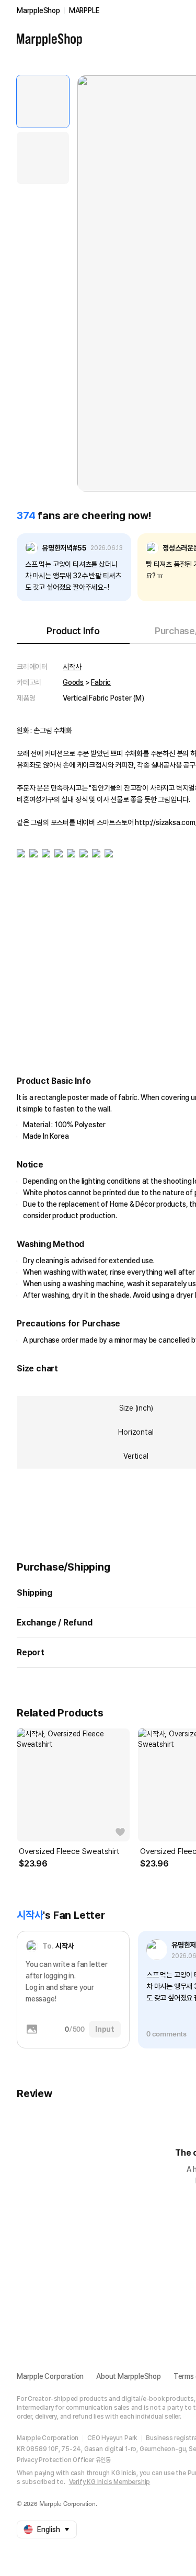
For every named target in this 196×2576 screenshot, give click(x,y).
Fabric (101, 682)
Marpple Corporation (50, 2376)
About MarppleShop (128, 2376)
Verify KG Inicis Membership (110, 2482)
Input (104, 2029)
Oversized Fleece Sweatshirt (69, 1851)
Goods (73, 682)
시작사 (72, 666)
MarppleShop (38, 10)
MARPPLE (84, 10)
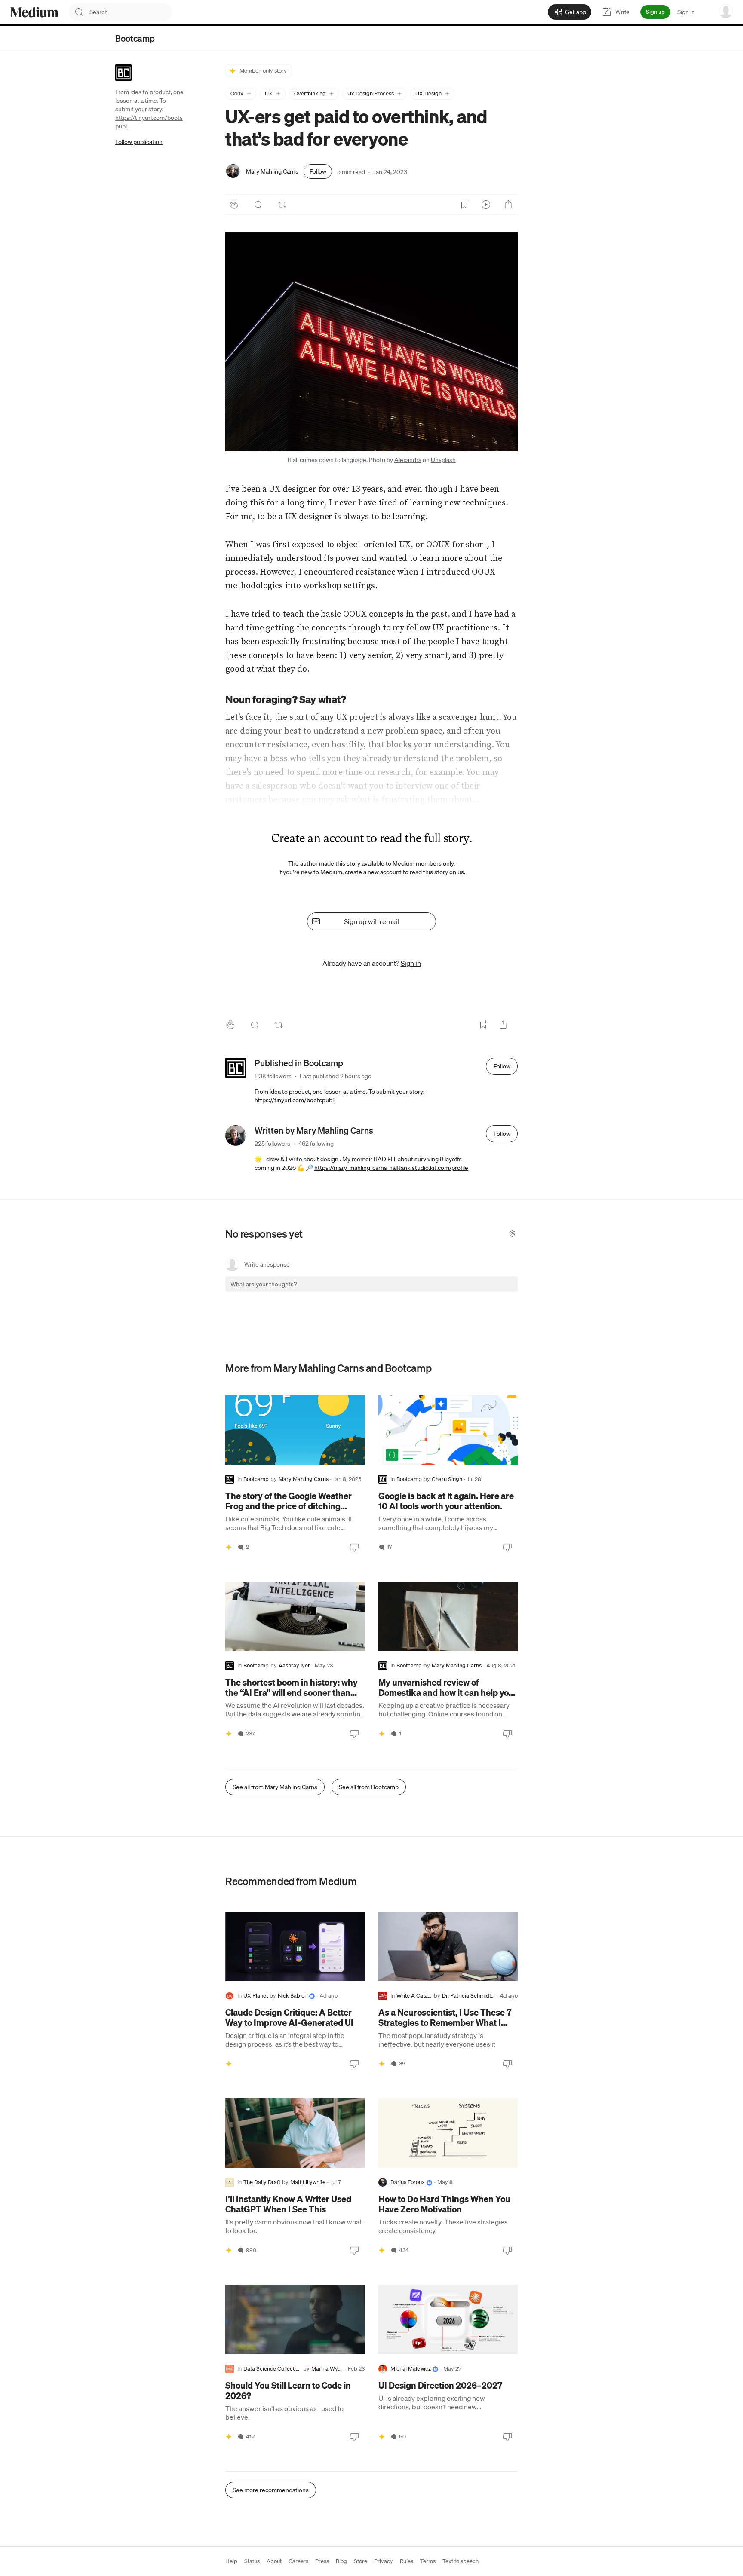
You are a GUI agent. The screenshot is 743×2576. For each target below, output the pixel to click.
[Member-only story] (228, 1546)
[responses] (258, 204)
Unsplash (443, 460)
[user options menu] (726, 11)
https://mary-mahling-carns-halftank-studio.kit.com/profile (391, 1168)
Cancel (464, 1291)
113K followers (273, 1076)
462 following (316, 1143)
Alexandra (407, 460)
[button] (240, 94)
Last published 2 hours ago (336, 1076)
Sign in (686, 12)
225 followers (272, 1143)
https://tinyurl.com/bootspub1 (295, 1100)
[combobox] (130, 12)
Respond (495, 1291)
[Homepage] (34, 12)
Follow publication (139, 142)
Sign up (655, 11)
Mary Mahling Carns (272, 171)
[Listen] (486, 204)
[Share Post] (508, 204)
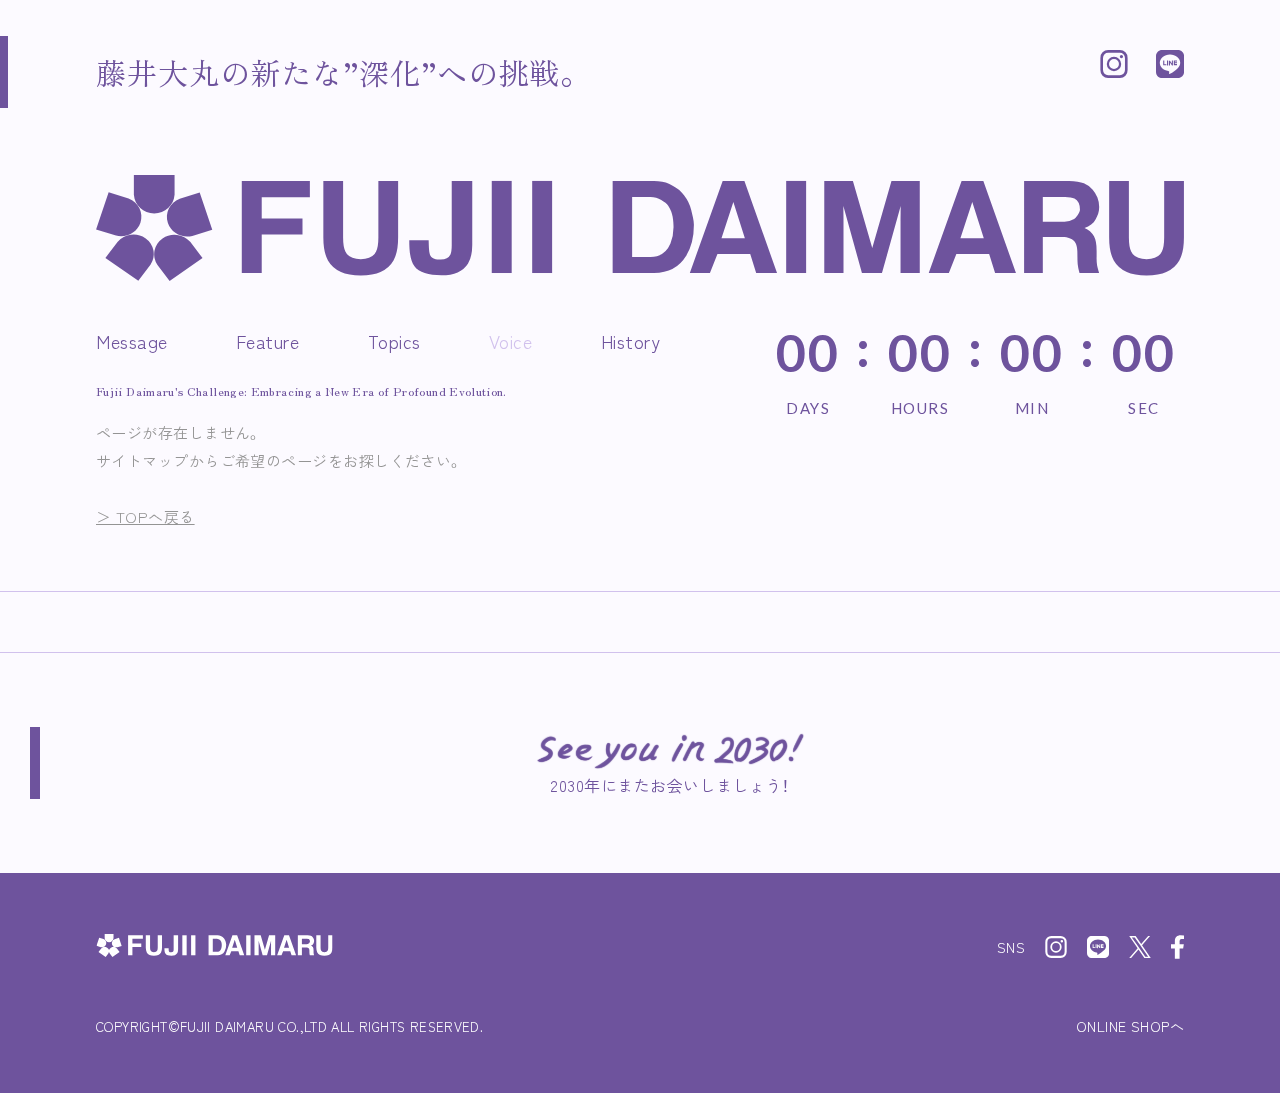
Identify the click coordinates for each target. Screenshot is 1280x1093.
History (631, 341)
______________________________
▶ [About this exercise]:
Among the lines of the material, find those holding the word "https" and return them.

▶ [Answer for this exercise]:
https://mary-mahling-carns-halftank-studio.kit.com/profile (391, 1168)
https://tinyurl.com/bootspub1 (295, 1100)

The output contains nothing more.